Within Pillar I, supervisory authorities collect extensive data in a variety of frameworks at various frequencies from banks. In the EU, the Common Reporting Framework (COREP) streamlines this process by providing crucial insights into banks' capital and liquidity adequacy. A single bank, on a specific reporting date, may generate tens of thousands of data points. Additionally, regulators such as the European Banking Authority (EBA) and the European Central Bank (ECB) conduct biannual stress tests to evaluate the resilience of banks, assessing their capital ratios against macroeconomic forecasts and regulatory priorities. Targeted stress tests, like the ECB Liquidity Stress Test 2019 (LiST), are conducted occasionally.

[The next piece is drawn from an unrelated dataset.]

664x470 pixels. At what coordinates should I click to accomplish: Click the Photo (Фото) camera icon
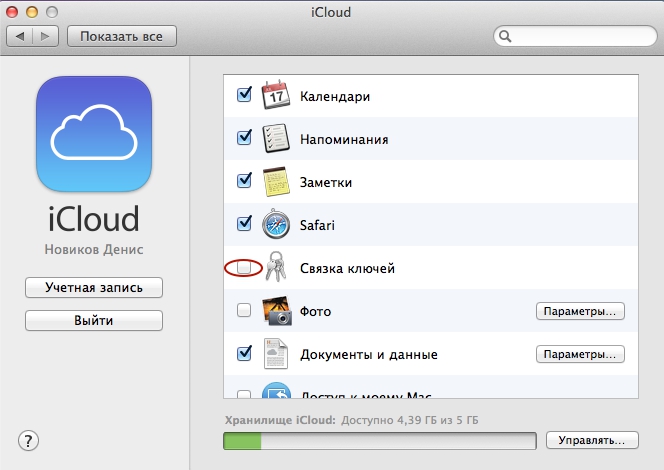click(x=275, y=311)
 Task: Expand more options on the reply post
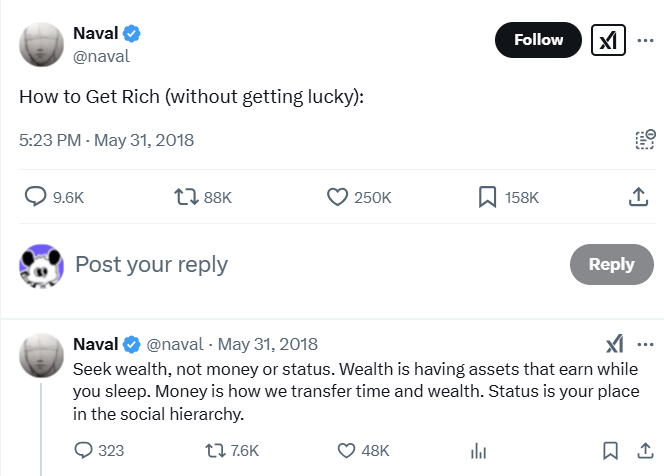click(645, 345)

d-fine, in collaboration with a European regulatory authority, has developed multiple use cases for leveraging data-driven regulatory oversight for stress testing purposes. Some of these methodologies and key findings are detailed in a comprehensive publication. We aim to enhance how regulators assess banks' economic and normative liquidity without the need of additional ad-hoc data requests. The proposed analyses automatically benchmark all or a cluster of supervised institutions, identifying outliers and potential systemic risks, allowing for targeted actions from the supervisory authorities. 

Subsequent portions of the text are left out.